━━━━━ MATERIAL SHOWN ━━━━━

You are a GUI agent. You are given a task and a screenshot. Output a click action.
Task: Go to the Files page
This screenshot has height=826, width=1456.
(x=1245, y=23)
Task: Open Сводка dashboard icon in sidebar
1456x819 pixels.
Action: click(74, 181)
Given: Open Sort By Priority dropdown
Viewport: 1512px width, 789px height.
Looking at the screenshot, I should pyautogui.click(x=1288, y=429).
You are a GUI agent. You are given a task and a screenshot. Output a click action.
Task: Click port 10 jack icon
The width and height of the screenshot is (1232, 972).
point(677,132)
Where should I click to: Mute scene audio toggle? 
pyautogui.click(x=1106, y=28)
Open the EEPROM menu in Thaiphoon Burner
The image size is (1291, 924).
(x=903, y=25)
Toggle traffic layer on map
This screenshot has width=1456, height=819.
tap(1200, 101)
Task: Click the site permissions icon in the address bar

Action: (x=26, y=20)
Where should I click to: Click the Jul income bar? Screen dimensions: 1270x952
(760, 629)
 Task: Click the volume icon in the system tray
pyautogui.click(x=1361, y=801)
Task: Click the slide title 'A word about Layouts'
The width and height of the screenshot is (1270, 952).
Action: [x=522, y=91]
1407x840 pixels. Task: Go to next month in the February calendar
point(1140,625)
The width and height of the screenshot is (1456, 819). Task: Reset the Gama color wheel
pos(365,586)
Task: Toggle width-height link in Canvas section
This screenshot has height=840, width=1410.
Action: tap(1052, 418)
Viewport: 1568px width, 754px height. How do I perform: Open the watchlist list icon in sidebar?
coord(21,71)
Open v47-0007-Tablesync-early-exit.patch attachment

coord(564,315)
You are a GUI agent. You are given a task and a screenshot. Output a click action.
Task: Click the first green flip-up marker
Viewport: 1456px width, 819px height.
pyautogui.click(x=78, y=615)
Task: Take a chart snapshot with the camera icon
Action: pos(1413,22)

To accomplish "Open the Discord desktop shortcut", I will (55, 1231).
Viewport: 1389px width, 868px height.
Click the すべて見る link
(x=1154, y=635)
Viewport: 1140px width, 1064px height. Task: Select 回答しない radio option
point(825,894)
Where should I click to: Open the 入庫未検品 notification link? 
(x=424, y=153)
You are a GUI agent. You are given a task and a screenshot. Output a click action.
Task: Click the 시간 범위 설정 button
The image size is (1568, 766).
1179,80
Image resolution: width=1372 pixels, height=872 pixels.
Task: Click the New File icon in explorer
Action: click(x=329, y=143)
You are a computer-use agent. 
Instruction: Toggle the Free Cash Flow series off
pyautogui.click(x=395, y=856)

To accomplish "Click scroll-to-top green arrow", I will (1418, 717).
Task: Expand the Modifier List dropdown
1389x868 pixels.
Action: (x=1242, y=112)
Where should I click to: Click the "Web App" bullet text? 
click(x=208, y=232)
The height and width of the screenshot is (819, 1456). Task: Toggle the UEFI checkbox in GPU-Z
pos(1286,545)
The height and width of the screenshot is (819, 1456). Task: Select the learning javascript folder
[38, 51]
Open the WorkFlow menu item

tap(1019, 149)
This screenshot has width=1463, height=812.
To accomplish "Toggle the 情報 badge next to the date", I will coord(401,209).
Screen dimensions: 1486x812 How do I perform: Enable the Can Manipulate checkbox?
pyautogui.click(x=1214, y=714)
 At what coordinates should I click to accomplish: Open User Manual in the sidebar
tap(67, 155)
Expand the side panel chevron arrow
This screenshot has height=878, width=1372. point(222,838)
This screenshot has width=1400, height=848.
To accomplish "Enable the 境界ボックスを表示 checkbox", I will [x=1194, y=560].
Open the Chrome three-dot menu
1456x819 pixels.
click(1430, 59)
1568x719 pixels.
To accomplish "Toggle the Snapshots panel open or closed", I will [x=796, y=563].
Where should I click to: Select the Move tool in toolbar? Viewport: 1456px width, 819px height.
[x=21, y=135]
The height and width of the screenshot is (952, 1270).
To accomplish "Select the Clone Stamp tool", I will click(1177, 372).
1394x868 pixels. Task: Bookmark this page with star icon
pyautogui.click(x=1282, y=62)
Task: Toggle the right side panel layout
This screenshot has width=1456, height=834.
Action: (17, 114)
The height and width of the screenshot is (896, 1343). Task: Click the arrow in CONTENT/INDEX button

━━━━━

__WHAT THE TASK REQUIRES__
When you reach the end of the data, retype all of it exactly.

__ANSWER SPACE__
You are a GUI agent. You are given a task and a screenshot. Output a click action.
Task: Go to the Files page
This screenshot has height=826, width=1456.
(x=1245, y=23)
Task: Open Сводка dashboard icon in sidebar
1456x819 pixels.
Action: click(74, 181)
Given: Open Sort By Priority dropdown
Viewport: 1512px width, 789px height.
Looking at the screenshot, I should pyautogui.click(x=1288, y=429).
You are a GUI agent. You are given a task and a screenshot. Output a click action.
Task: Click port 10 jack icon
The width and height of the screenshot is (1232, 972).
point(677,132)
Where should I click to: Mute scene audio toggle? 
pyautogui.click(x=1106, y=28)
Open the EEPROM menu in Thaiphoon Burner
The image size is (1291, 924).
(x=903, y=25)
Toggle traffic layer on map
This screenshot has width=1456, height=819.
tap(1200, 101)
Task: Click the site permissions icon in the address bar

Action: (x=26, y=20)
Where should I click to: Click the Jul income bar? Screen dimensions: 1270x952
(760, 629)
 Task: Click the volume icon in the system tray
pyautogui.click(x=1361, y=801)
Task: Click the slide title 'A word about Layouts'
The width and height of the screenshot is (1270, 952).
Action: [x=522, y=91]
1407x840 pixels. Task: Go to next month in the February calendar
point(1140,625)
The width and height of the screenshot is (1456, 819). Task: Reset the Gama color wheel
pos(365,586)
Task: Toggle width-height link in Canvas section
This screenshot has height=840, width=1410.
Action: tap(1052, 418)
Viewport: 1568px width, 754px height. How do I perform: Open the watchlist list icon in sidebar?
coord(21,71)
Open v47-0007-Tablesync-early-exit.patch attachment

coord(564,315)
You are a GUI agent. You are given a task and a screenshot. Output a click action.
Task: Click the first green flip-up marker
Viewport: 1456px width, 819px height.
pyautogui.click(x=78, y=615)
Task: Take a chart snapshot with the camera icon
Action: pos(1413,22)

To accomplish "Open the Discord desktop shortcut", I will (55, 1231).
Viewport: 1389px width, 868px height.
Click the すべて見る link
(x=1154, y=635)
Viewport: 1140px width, 1064px height. Task: Select 回答しない radio option
point(825,894)
Where should I click to: Open the 入庫未検品 notification link? 
(x=424, y=153)
You are a GUI agent. You are given a task and a screenshot. Output a click action.
Task: Click the 시간 범위 설정 button
The image size is (1568, 766).
1179,80
Image resolution: width=1372 pixels, height=872 pixels.
Task: Click the New File icon in explorer
Action: click(x=329, y=143)
You are a computer-use agent. 
Instruction: Toggle the Free Cash Flow series off
pyautogui.click(x=395, y=856)

To accomplish "Click scroll-to-top green arrow", I will (1418, 717).
Task: Expand the Modifier List dropdown
1389x868 pixels.
Action: (x=1242, y=112)
Where should I click to: Click the "Web App" bullet text? 
click(x=208, y=232)
The height and width of the screenshot is (819, 1456). Task: Toggle the UEFI checkbox in GPU-Z
pos(1286,545)
The height and width of the screenshot is (819, 1456). Task: Select the learning javascript folder
[38, 51]
Open the WorkFlow menu item

tap(1019, 149)
This screenshot has width=1463, height=812.
To accomplish "Toggle the 情報 badge next to the date", I will coord(401,209).
Screen dimensions: 1486x812 How do I perform: Enable the Can Manipulate checkbox?
pyautogui.click(x=1214, y=714)
 At what coordinates should I click to accomplish: Open User Manual in the sidebar
tap(67, 155)
Expand the side panel chevron arrow
This screenshot has height=878, width=1372. point(222,838)
This screenshot has width=1400, height=848.
To accomplish "Enable the 境界ボックスを表示 checkbox", I will [x=1194, y=560].
Open the Chrome three-dot menu
1456x819 pixels.
click(1430, 59)
1568x719 pixels.
To accomplish "Toggle the Snapshots panel open or closed", I will [x=796, y=563].
Where should I click to: Select the Move tool in toolbar? Viewport: 1456px width, 819px height.
[x=21, y=135]
The height and width of the screenshot is (952, 1270).
To accomplish "Select the Clone Stamp tool", I will click(1177, 372).
1394x868 pixels. Task: Bookmark this page with star icon
pyautogui.click(x=1282, y=62)
Task: Toggle the right side panel layout
This screenshot has width=1456, height=834.
Action: (17, 114)
The height and width of the screenshot is (896, 1343). Task: Click the arrow in CONTENT/INDEX button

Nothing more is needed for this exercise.